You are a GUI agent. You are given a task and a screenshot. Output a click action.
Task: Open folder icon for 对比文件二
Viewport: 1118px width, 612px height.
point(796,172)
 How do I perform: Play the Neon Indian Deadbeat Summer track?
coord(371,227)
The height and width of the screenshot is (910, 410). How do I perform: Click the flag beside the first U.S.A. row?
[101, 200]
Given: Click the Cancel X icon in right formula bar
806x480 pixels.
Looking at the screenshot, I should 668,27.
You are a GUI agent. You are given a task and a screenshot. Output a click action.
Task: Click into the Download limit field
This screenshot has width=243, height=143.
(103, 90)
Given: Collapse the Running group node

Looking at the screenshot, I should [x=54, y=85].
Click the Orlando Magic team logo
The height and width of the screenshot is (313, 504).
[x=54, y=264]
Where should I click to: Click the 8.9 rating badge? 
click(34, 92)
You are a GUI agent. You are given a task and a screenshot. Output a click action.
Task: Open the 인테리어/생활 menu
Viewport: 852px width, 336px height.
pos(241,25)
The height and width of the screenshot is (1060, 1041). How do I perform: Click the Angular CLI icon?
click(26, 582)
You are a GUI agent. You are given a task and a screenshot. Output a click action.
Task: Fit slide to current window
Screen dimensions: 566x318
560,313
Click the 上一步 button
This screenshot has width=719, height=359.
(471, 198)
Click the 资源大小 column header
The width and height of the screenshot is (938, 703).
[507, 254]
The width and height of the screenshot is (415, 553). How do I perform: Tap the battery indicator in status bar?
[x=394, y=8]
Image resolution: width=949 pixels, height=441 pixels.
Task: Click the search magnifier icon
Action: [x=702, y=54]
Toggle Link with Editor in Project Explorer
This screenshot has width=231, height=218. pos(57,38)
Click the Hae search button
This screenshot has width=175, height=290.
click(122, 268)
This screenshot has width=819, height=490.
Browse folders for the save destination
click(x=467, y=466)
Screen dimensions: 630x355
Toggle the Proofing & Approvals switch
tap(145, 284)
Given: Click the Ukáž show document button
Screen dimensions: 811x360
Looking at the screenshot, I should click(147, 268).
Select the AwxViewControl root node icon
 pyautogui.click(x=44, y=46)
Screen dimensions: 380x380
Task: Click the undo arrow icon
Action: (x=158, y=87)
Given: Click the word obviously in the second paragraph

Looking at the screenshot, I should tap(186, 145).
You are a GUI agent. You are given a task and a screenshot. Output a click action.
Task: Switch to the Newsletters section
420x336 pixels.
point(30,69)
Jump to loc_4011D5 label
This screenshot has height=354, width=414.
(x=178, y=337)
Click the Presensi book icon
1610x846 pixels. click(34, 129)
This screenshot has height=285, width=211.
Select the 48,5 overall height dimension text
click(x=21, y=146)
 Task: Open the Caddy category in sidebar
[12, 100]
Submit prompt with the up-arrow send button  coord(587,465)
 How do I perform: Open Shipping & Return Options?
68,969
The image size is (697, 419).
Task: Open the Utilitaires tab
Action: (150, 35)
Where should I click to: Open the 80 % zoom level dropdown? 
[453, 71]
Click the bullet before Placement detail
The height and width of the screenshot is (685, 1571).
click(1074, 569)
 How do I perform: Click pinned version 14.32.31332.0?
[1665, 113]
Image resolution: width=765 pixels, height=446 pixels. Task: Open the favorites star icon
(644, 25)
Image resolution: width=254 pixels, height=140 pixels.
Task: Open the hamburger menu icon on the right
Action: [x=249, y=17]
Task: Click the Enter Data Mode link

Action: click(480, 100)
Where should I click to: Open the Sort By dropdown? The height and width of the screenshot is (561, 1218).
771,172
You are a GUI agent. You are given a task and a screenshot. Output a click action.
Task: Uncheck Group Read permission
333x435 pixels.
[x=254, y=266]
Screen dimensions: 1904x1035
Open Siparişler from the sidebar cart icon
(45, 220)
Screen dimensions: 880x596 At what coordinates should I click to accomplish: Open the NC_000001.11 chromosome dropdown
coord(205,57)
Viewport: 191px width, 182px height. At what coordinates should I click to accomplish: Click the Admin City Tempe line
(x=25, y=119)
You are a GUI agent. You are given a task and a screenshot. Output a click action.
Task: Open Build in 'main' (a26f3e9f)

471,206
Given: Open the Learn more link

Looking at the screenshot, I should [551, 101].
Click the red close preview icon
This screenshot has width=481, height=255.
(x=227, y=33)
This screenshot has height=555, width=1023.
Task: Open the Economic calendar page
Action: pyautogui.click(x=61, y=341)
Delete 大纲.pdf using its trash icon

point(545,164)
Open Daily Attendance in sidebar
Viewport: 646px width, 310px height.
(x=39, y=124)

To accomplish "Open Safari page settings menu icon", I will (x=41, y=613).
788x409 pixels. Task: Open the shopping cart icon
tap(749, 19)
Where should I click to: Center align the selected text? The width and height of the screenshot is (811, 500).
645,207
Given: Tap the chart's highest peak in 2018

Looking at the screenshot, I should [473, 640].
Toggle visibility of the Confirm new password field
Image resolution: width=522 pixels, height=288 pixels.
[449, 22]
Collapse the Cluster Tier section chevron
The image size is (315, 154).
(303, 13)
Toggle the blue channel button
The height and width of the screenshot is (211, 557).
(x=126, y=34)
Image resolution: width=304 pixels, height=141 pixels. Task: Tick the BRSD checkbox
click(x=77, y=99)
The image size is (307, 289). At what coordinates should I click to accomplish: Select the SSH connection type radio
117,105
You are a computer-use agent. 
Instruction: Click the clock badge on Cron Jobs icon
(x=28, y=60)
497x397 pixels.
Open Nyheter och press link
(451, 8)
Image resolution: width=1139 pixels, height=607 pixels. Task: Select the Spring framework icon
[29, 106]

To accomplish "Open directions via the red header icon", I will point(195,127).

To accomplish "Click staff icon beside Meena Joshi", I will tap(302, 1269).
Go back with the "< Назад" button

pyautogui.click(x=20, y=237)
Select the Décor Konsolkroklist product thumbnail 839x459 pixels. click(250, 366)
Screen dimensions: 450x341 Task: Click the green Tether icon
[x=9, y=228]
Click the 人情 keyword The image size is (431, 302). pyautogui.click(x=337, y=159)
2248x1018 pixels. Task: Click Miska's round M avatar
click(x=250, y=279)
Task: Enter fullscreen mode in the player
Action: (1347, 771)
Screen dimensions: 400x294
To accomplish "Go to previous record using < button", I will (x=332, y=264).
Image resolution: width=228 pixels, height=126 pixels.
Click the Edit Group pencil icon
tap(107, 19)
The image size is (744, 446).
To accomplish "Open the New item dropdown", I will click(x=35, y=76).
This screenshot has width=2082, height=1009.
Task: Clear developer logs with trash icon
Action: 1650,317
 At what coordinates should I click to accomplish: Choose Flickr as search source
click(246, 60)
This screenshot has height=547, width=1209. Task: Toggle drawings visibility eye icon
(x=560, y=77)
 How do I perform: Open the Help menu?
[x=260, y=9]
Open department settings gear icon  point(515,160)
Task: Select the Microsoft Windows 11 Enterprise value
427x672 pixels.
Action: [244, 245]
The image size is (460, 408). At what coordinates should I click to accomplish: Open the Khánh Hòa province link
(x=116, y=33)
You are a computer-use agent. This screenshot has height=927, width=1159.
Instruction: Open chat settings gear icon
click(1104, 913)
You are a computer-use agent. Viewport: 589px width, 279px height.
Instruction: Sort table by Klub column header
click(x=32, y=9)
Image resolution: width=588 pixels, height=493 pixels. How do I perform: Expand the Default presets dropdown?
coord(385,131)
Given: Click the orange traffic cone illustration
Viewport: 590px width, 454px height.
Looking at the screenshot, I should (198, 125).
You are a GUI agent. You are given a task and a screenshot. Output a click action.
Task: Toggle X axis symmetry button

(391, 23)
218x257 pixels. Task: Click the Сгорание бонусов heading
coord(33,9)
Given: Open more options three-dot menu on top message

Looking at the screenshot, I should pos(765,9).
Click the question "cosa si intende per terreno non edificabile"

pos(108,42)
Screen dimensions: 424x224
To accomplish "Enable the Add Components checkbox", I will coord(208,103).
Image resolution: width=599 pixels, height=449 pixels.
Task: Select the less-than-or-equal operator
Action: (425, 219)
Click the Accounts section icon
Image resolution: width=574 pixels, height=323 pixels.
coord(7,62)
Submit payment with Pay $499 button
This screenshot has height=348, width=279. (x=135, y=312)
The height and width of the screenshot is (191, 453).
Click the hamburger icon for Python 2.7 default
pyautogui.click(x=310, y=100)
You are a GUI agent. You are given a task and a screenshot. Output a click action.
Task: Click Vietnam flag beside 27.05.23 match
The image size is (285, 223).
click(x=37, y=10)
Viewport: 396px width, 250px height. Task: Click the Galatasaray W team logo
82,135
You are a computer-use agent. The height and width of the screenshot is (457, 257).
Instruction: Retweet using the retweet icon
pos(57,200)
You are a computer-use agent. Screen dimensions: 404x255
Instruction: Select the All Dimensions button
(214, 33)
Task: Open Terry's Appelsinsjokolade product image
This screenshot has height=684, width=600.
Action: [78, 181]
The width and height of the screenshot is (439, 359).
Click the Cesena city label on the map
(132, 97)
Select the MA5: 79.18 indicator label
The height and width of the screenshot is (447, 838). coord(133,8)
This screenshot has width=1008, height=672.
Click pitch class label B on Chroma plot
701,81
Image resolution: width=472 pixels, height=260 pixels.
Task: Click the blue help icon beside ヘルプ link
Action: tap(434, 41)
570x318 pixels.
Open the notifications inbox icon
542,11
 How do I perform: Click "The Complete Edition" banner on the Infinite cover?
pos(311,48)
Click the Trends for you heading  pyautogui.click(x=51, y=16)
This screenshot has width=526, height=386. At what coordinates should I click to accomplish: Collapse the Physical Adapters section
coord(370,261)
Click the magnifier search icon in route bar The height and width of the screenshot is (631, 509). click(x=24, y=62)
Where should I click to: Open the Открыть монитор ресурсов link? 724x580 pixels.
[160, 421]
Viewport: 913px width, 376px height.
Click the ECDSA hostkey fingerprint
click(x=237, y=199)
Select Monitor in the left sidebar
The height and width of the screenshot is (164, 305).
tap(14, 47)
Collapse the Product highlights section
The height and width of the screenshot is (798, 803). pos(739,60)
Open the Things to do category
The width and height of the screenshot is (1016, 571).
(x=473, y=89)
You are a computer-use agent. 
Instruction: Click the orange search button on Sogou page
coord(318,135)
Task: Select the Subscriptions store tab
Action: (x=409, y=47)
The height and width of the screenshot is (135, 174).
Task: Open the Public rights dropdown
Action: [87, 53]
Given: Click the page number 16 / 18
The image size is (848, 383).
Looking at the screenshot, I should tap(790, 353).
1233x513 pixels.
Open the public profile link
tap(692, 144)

(WHAT YOU ARE ASKED TO DO): When "computer" shows up in a line of the material, report that line.

(REPLY TO THE EXERCISE):
You are a computer-use agent. 
You are a computer-use agent. This screenshot has height=927, width=1159.
You are a computer-use agent. Viewport: 589px width, 279px height.
You are a computer-use agent. The height and width of the screenshot is (457, 257).
You are a computer-use agent. Screen dimensions: 404x255
You are a computer-use agent. 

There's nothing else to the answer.